▸ **Problem requirements**
Please pull out every line in the listing below that contains the word "menu".
↓↓↓
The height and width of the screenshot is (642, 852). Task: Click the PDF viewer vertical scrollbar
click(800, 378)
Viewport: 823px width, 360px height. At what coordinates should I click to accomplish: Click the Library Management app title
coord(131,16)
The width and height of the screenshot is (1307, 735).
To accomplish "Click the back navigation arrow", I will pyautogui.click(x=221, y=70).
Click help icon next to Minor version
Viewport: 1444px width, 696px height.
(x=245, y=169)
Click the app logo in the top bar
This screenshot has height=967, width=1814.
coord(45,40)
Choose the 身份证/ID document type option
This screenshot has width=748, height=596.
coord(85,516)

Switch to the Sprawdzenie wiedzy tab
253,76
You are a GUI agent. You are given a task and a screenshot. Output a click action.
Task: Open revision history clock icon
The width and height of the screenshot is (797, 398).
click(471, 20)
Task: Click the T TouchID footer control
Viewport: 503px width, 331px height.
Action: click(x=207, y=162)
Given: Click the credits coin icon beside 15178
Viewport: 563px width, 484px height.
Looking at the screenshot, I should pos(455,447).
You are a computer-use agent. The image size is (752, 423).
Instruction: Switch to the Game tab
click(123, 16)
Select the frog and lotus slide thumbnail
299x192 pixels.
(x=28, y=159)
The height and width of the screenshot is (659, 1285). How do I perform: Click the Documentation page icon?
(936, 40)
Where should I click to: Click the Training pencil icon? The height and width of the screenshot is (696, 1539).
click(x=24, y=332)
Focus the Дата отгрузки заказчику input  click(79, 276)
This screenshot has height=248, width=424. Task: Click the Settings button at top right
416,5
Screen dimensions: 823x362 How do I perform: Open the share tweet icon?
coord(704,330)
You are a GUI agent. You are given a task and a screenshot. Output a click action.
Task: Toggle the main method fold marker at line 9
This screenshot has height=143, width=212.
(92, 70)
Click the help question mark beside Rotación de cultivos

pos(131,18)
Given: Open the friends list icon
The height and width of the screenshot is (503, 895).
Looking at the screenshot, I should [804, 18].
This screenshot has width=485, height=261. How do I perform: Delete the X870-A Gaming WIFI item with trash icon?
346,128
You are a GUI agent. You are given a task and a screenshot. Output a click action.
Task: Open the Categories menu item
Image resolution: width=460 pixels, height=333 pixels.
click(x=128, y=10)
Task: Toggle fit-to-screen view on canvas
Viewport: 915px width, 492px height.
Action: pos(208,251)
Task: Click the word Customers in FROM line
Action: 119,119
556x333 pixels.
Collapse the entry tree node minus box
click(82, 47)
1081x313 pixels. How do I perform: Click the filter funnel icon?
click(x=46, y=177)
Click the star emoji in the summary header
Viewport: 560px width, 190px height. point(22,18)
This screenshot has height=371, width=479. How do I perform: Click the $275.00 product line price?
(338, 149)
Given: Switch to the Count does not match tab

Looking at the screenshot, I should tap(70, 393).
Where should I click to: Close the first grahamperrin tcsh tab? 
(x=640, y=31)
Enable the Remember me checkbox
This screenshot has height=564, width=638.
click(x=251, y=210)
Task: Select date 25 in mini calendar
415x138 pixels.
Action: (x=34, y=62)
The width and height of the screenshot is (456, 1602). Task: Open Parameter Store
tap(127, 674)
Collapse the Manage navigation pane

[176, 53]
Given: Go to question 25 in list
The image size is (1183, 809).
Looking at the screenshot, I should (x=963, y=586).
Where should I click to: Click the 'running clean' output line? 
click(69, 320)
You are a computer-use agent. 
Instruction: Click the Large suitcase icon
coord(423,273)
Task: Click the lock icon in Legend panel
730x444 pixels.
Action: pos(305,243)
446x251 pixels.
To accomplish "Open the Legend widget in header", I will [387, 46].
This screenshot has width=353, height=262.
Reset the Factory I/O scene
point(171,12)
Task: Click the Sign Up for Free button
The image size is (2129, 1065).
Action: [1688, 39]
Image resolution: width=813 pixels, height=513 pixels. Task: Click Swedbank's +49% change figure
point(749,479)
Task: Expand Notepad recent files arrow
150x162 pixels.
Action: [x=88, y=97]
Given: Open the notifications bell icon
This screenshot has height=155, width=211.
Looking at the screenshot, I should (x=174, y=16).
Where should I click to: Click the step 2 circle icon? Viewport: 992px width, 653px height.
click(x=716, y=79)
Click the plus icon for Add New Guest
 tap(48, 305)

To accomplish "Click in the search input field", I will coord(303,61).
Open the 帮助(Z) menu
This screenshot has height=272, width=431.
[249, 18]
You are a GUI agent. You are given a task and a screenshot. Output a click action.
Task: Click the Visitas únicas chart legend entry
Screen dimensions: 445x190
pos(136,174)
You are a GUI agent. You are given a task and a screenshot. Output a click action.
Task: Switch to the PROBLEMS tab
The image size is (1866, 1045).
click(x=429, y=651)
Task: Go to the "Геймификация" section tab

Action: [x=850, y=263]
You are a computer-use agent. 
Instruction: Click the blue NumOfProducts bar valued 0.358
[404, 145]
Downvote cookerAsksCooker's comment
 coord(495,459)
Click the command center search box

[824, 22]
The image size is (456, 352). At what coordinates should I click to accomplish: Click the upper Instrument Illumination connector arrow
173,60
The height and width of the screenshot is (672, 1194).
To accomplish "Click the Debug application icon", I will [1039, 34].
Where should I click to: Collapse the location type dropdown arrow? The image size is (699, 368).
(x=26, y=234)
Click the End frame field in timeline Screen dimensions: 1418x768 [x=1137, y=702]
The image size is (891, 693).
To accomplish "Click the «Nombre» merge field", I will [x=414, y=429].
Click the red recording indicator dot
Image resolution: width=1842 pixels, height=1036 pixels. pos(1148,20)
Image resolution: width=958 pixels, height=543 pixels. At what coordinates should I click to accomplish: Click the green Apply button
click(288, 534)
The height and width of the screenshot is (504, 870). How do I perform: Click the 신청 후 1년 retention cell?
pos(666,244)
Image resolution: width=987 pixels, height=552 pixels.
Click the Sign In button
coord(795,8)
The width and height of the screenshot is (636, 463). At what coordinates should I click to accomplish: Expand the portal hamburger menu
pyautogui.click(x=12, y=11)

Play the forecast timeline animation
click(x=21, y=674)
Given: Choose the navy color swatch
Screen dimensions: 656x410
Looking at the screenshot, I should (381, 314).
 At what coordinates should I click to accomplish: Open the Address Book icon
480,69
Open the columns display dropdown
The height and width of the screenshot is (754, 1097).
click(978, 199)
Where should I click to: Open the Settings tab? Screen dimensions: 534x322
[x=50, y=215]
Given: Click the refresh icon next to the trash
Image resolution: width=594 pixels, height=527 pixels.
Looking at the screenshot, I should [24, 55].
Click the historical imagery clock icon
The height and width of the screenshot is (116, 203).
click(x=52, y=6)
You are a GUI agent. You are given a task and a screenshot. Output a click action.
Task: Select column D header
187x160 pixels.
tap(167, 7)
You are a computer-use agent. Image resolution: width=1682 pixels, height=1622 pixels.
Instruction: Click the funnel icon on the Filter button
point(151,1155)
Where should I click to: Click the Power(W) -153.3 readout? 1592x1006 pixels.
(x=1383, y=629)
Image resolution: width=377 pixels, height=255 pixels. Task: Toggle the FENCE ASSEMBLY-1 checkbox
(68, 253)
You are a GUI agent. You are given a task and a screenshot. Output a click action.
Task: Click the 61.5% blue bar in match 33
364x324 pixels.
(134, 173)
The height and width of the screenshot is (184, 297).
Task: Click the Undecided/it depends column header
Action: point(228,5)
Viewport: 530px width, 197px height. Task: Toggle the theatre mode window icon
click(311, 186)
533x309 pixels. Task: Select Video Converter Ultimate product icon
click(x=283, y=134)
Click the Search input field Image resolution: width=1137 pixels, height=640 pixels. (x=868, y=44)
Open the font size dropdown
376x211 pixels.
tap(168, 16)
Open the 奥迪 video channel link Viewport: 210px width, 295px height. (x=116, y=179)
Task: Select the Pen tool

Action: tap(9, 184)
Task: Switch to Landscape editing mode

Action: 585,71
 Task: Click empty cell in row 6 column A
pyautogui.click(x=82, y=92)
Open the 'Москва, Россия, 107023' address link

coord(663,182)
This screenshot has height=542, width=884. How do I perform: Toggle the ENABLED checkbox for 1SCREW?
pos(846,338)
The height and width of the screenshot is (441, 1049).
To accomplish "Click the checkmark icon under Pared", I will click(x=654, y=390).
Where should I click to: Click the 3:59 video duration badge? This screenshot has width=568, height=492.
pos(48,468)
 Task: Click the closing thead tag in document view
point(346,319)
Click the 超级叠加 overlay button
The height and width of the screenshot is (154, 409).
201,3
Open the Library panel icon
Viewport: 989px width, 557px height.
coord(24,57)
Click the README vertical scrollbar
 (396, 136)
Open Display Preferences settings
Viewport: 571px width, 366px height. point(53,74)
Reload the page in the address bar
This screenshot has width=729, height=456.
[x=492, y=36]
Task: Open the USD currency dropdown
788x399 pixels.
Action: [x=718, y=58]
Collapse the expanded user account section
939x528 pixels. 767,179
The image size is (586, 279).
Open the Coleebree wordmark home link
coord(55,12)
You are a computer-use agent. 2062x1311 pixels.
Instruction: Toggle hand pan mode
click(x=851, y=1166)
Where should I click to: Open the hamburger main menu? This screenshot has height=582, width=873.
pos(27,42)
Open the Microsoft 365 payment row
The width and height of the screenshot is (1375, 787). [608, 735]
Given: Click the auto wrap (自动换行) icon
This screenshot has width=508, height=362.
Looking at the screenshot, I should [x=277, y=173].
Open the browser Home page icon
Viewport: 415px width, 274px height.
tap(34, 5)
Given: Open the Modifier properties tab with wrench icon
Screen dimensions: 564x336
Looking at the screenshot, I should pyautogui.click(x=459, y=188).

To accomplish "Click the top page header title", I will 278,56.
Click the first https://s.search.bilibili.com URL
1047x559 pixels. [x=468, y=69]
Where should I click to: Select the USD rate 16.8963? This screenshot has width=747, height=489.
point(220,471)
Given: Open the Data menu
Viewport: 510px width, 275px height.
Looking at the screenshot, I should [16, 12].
↑↑↑
▸ **Response for this exercise**
Task: Open the Categories menu item
Open the 帮助(Z) menu
The width and height of the screenshot is (636, 463). At what coordinates should I click to accomplish: Expand the portal hamburger menu
Where should I click to: Open the hamburger main menu? This screenshot has height=582, width=873.
Given: Open the Data menu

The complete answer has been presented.